High court judge Mr Justice Holman has set aside a prenuptial agreement in a high profile divorce case.
In financial proceedings following the divorce of Victoria Luckwell and Francesco ‘Frankie’ Limata, the judge ordered Mrs Luckwell to finance the purchase of a house by her former husband. The award includes the purchase price, associated legal costs such as stamp duty, and additional funds and living expenses, totalling approximately £1.2 million.
Mrs Luckwell’s father, Mike Luckwell, is a highly successful media entrepreneur.
The judge declared:
“Frankie’s most pressing need is for an adequate home where, during their education, including likely university education, the children can regularly stay with him.”
The former couple, who have three children, signed a prenuptial agreement shortly before their wedding in 2005. This stated that:
“Victoria and Francesco each specifically acknowledges and agrees that the marriage would not be taking place without this Agreement having been negotiated and signed by each of them”.
Mr Justice Holman declared:
“The husband agreed that he would not make any claim either during or after the marriage in relation to the wife’s separate property or to gifts made or to be made to her by her “wealthy family”. That agreement was effectively repeated and reinforced by two “Supplemental agreements” made during the course of the marriage on the occasions of the wife’s parents or father making substantial further gifts to her.
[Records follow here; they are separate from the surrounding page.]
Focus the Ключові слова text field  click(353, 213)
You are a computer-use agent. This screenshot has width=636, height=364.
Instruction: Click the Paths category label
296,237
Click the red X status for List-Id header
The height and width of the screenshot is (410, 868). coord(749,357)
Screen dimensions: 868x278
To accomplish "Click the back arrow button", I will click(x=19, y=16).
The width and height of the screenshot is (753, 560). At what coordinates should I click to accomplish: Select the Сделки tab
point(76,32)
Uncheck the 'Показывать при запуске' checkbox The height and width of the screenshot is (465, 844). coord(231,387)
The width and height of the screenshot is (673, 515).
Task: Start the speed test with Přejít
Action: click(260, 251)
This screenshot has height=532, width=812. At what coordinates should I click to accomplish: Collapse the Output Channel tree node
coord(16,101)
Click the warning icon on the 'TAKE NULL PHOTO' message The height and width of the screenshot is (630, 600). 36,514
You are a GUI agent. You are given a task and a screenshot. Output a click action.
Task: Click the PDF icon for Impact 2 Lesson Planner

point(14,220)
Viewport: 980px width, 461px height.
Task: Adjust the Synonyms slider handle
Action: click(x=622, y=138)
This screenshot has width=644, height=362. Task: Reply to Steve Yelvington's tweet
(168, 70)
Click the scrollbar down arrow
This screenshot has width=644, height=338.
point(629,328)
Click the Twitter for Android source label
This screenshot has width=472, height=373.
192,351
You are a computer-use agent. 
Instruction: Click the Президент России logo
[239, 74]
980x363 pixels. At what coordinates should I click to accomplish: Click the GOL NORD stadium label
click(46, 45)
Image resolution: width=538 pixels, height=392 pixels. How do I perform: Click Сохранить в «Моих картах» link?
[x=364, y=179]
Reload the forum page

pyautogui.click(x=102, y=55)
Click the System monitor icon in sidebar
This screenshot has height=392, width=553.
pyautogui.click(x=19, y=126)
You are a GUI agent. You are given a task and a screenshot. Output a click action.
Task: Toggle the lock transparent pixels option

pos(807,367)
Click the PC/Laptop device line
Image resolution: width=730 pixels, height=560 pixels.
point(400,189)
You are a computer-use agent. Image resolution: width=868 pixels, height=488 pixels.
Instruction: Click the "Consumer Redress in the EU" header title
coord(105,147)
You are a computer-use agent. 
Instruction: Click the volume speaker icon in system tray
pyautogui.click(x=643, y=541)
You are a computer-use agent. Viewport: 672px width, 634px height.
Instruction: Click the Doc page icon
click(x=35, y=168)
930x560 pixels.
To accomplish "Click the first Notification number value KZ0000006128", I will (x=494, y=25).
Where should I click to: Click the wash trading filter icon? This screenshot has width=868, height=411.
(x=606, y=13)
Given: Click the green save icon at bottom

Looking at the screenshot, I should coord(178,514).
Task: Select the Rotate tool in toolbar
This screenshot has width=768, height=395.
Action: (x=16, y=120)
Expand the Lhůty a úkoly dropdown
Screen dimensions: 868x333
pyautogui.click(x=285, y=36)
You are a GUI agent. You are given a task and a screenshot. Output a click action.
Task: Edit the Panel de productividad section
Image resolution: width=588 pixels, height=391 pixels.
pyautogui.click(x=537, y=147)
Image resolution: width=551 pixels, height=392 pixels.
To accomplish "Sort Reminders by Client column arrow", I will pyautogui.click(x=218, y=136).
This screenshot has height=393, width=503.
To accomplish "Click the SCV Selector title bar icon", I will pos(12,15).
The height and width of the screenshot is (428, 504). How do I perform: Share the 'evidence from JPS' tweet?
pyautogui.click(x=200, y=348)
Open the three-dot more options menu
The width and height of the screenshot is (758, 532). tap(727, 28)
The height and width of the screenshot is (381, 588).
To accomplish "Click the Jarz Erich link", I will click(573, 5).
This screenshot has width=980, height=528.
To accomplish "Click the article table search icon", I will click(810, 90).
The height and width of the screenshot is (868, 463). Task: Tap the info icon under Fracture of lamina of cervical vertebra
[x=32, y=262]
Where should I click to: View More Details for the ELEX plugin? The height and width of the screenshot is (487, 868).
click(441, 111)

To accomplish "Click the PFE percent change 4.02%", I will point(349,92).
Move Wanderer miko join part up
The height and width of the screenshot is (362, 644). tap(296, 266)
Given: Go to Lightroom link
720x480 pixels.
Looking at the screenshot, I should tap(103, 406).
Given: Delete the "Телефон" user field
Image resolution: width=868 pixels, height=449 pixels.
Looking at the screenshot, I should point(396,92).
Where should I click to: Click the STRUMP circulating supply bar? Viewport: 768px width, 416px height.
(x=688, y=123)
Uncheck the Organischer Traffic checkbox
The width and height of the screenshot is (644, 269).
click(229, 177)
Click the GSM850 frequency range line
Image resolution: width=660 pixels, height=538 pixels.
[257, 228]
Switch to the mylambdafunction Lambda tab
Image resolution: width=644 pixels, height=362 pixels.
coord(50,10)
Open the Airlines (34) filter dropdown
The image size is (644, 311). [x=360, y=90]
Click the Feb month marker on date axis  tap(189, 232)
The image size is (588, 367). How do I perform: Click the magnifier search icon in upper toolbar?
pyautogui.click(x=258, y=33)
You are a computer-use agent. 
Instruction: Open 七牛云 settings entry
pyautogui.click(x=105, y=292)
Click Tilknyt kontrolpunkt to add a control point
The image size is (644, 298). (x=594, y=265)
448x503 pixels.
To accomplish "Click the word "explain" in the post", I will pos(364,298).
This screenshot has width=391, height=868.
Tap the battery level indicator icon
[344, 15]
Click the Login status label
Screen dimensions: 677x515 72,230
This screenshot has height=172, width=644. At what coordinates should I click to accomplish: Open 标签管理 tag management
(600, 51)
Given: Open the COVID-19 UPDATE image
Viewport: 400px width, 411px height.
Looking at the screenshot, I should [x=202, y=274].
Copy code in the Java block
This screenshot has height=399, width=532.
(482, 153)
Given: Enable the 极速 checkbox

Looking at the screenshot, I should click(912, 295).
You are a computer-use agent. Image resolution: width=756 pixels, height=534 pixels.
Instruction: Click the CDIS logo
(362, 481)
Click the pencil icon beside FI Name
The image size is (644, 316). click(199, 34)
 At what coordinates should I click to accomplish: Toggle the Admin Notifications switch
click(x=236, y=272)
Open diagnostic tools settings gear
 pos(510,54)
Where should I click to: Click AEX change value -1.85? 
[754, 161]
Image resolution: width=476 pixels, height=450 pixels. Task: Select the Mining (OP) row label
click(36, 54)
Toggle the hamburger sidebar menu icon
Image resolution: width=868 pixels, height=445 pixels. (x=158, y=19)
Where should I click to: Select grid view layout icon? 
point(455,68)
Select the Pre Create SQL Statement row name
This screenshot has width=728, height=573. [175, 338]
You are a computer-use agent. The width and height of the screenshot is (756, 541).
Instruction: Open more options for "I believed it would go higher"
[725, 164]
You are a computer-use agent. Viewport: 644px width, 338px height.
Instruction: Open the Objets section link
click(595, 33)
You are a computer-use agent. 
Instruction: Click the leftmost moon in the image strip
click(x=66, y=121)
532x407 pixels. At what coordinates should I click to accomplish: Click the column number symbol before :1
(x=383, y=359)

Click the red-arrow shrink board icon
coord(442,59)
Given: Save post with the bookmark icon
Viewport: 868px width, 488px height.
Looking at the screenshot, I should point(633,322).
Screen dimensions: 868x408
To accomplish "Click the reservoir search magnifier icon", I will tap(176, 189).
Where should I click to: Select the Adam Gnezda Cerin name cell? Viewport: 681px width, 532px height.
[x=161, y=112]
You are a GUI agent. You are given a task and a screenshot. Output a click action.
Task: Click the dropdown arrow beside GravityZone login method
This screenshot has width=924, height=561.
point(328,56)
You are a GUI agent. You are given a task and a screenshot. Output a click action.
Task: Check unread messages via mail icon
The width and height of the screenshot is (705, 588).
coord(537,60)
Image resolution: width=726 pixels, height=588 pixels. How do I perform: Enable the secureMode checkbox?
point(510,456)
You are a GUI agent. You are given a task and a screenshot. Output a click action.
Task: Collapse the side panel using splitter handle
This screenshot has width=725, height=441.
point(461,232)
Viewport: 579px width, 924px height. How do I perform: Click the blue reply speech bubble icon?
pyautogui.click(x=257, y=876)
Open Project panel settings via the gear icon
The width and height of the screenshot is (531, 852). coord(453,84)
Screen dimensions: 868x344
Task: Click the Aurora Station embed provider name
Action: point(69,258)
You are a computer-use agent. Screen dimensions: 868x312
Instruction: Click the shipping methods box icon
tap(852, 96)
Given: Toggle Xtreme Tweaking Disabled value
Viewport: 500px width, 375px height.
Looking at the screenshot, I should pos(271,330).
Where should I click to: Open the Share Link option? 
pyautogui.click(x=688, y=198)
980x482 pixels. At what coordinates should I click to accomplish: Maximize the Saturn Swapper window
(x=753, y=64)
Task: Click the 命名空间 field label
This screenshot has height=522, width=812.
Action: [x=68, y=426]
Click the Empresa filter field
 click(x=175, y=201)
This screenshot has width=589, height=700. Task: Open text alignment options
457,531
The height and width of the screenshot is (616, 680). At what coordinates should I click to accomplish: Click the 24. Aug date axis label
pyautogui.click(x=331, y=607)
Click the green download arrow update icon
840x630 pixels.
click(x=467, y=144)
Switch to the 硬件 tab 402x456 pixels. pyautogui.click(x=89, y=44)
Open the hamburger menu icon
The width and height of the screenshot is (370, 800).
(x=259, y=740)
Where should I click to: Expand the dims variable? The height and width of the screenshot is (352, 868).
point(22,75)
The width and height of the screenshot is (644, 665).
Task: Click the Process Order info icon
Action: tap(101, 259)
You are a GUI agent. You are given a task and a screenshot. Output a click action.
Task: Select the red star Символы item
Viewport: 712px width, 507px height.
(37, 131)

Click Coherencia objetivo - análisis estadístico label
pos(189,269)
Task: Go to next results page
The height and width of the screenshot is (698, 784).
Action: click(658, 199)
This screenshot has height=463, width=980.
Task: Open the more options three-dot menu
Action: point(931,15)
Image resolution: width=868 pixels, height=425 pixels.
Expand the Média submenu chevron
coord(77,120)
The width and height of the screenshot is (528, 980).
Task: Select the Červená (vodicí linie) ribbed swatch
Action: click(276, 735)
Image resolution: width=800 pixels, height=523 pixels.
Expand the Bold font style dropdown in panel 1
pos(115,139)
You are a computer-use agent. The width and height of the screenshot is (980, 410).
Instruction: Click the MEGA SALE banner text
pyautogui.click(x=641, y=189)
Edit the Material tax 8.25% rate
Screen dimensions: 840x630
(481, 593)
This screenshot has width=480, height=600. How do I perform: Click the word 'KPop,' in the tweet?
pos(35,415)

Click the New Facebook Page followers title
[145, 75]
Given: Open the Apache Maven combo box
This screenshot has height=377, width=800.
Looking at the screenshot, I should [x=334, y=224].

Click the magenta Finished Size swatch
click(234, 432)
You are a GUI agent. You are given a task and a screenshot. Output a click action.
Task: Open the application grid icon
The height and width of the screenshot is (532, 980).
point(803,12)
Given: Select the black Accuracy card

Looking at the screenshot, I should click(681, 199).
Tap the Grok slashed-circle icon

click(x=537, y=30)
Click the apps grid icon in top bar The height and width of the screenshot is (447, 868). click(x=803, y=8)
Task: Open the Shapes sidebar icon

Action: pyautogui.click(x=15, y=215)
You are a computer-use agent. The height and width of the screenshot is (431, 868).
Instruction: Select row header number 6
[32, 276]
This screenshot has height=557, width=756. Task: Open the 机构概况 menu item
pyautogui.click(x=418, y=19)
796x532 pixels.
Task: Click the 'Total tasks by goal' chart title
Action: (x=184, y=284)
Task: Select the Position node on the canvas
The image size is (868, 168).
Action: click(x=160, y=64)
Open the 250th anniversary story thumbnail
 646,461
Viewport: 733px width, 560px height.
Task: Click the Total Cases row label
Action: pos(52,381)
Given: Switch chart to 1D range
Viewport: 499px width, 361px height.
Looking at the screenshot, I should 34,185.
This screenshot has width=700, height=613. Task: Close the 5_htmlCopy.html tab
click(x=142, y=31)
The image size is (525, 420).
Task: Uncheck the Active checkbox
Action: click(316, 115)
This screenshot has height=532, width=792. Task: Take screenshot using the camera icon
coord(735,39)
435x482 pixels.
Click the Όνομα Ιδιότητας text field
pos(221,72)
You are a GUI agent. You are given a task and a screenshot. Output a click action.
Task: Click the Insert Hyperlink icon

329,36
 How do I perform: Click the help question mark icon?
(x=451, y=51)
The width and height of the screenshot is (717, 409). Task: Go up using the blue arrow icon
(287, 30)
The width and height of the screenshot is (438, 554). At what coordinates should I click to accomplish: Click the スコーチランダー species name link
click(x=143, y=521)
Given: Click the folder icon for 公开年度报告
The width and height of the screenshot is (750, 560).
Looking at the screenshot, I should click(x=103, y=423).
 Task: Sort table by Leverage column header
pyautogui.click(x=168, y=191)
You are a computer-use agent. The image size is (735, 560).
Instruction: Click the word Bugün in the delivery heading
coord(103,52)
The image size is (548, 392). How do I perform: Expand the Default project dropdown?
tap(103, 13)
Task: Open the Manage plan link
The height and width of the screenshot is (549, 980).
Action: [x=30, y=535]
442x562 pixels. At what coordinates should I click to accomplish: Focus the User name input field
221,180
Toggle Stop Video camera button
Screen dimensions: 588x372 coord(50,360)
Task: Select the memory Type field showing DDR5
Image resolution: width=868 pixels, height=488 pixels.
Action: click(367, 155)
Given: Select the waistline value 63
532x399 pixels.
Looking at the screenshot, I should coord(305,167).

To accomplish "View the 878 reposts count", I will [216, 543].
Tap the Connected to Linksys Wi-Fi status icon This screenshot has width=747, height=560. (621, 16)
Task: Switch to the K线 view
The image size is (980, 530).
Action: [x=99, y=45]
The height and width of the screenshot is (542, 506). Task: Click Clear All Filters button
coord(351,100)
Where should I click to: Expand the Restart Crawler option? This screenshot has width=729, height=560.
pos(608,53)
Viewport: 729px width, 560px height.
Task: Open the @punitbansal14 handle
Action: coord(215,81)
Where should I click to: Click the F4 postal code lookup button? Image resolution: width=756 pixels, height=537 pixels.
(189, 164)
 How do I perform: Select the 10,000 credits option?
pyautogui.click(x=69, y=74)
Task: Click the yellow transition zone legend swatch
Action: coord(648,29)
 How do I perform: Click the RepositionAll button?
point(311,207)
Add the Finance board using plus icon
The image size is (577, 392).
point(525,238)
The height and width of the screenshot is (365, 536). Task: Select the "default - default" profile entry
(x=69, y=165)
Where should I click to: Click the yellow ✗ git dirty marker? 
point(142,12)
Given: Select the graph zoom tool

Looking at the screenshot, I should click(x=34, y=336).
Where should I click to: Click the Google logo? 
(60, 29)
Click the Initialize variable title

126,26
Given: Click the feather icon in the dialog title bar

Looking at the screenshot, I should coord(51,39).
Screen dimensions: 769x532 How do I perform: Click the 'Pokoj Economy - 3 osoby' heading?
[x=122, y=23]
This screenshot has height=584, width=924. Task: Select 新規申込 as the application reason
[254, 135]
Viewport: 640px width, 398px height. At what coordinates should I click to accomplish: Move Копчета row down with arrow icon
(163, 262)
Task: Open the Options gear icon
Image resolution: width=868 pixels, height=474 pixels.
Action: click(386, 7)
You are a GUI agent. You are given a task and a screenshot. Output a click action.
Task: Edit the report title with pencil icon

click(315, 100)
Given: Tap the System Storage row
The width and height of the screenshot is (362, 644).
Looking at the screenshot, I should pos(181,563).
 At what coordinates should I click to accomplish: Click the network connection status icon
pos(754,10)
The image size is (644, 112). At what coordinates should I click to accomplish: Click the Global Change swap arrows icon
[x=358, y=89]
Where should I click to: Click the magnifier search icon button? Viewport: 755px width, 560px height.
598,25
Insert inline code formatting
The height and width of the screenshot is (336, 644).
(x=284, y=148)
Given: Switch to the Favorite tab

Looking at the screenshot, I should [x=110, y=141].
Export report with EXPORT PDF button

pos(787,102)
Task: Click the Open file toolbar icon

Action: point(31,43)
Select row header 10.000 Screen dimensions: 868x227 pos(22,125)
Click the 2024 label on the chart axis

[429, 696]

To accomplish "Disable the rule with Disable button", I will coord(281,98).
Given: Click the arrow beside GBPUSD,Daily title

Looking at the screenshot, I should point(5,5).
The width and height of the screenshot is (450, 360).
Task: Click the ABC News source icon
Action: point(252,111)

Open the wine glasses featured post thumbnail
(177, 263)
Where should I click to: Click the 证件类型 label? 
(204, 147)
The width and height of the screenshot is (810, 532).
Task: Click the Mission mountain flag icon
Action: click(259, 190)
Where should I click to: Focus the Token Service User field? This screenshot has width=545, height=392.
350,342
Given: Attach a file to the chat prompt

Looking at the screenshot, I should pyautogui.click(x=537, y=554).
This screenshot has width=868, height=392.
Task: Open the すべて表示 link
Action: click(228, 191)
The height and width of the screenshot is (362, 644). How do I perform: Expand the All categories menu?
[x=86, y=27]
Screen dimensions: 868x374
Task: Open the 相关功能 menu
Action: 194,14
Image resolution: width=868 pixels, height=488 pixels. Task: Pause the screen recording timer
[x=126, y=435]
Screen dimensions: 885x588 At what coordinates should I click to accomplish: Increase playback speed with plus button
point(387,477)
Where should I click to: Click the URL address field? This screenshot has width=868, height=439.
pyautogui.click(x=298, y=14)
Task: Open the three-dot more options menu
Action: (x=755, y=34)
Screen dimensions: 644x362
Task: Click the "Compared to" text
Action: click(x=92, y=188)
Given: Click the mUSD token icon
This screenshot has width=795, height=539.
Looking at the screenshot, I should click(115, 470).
If the pre-marital agreement had not been made, the marriage would not have taken place. If the supplemental agreements had not been made, the parents/father would not have made the further gifts to the wife.”
“There is no doubt that by making his present claim the husband is acting in breach of what he had earlier agreed to, upon which not only the wife but each of her parents had relied.”
The judge found that the husband had intended to be bound by the agreements at the time he signed them but had not anticipated that the couple would separate.
He cited the prominent 2010 case of Radmacher v Granatino, which had also involved a wealthy wife and a prenuptial agreement. In its judgement, the Supreme Court had stated:
“The court should give effect to a nuptial agreement that is freely entered into by each party with a full appreciation of its implications unless in the circumstances prevailing it would not be fair to hold the parties to their agreement.”
Mr Justice Holman said:
“It is unlikely to be fair that one party is left in a predicament of real need while the other has ‘a sufficiency or more’ “.
“If all the facts were the same but the genders reversed, it is inconceivable that the agreements would outweigh making a substantial award to the wife, even if the children were primarily living with the husband and only intermittently staying with her.”
The judge described the case in forthright terms:
“…an exceptionally bitter hearing which was very painful to behold. The two sides are now very entrenched indeed. Many hurtful things have been said. Caught in the cross fire are three adored, innocent but vulnerable children. Further, the financial remedy proceedings have already cost some £550,000 and rising, and other aspects of the overall litigation have cost a further £107,000 with more to come.”